## Job
Output the listing lines exactly as they appear, from the line with "At what coordinates" to the line with "[x=782, y=79]", both included, leaving out the pictures.

## Excerpted records
------------------------------------
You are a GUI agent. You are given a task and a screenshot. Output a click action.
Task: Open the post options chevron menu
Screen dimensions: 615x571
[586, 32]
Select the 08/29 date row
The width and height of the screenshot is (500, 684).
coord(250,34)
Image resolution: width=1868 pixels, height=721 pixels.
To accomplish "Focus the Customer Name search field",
------------------------------------
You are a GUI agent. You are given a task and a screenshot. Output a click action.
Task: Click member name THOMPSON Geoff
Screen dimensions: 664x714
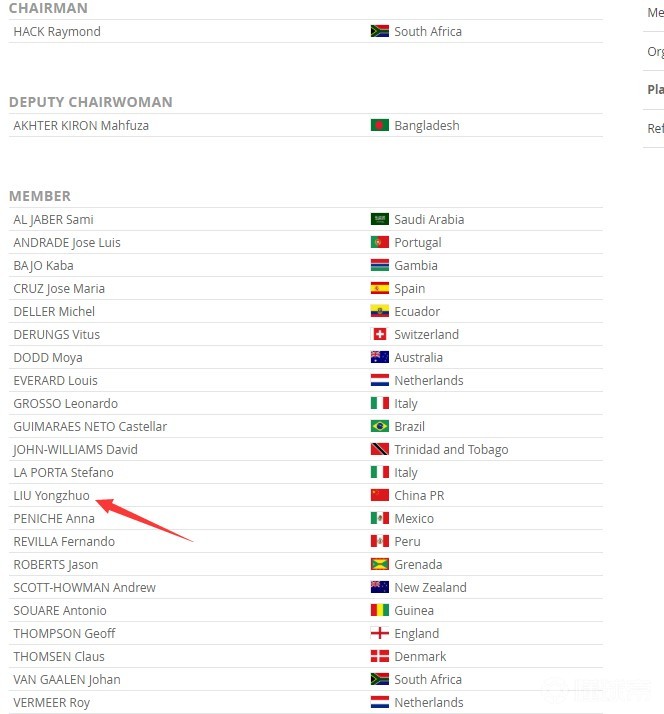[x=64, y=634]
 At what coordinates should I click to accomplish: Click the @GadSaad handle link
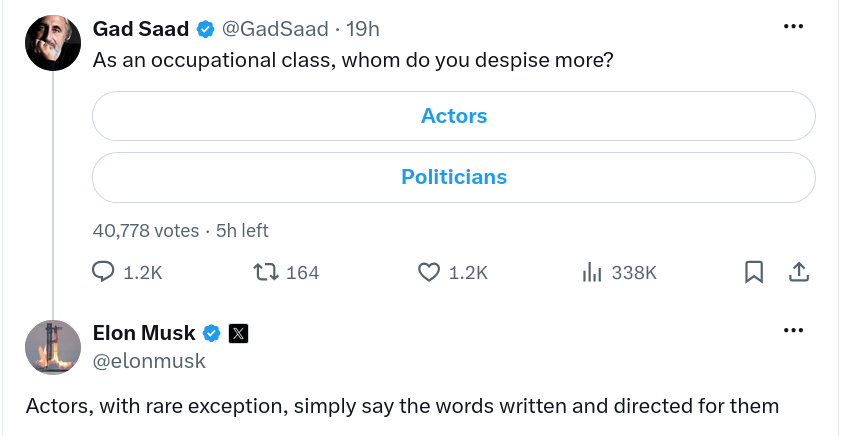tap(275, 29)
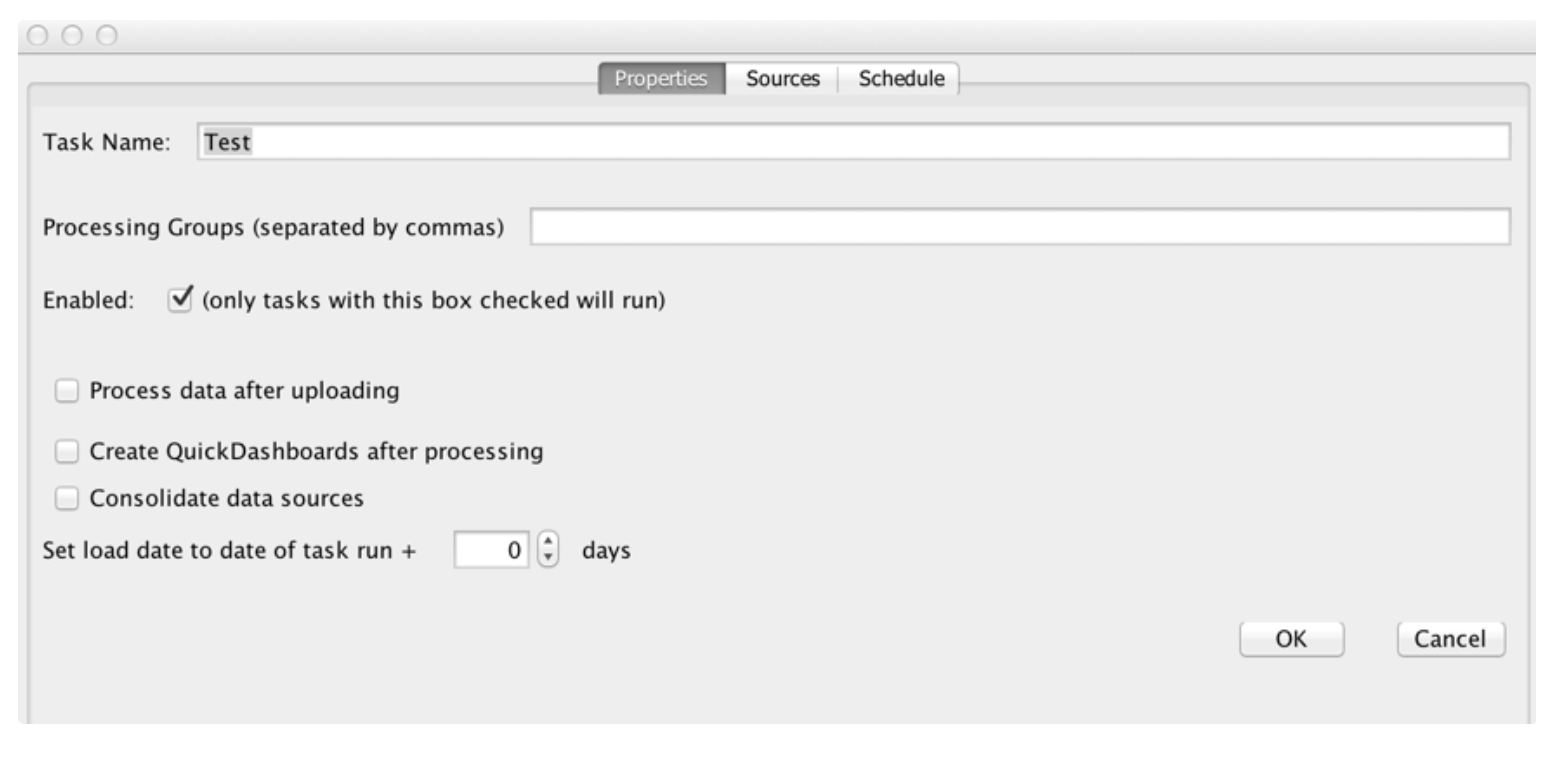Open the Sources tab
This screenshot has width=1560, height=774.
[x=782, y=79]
------------------------------------
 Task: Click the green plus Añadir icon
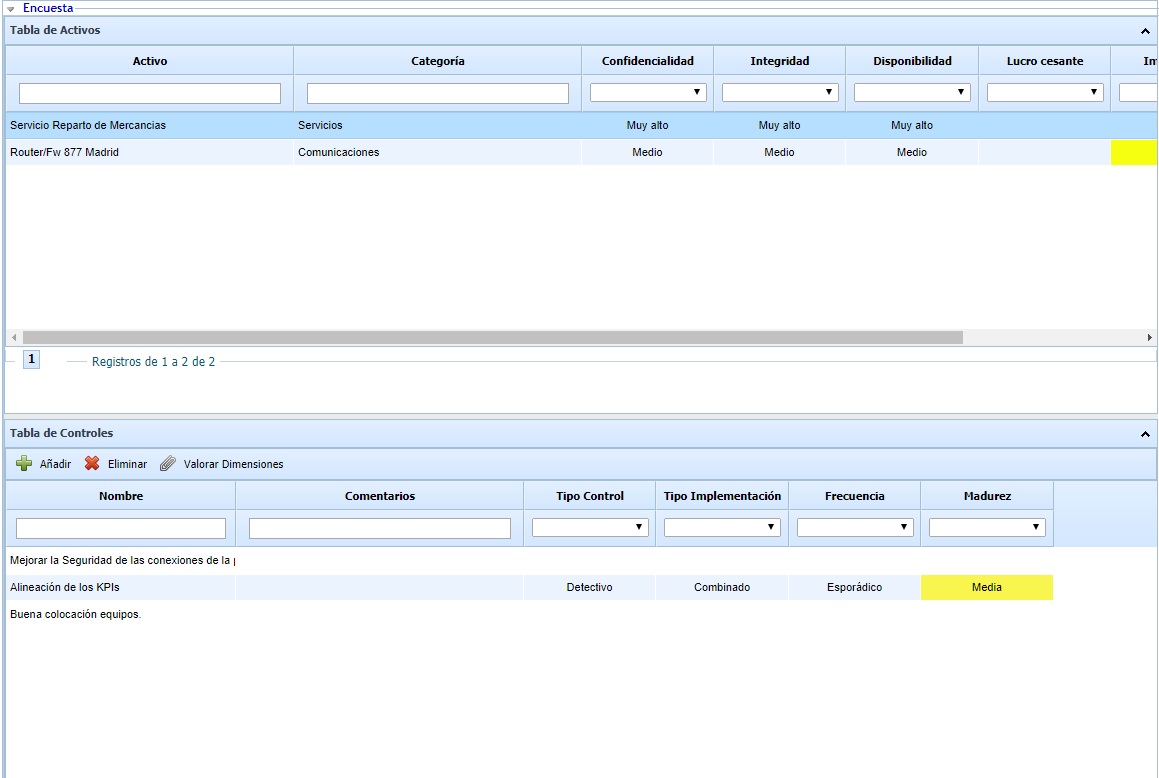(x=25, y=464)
------------------------------------
## Solution
 At what coordinates should I click to accomplish: Click the @GadSaad handle link
tap(275, 29)
Open the Sources tab
This screenshot has width=1560, height=774.
[x=782, y=79]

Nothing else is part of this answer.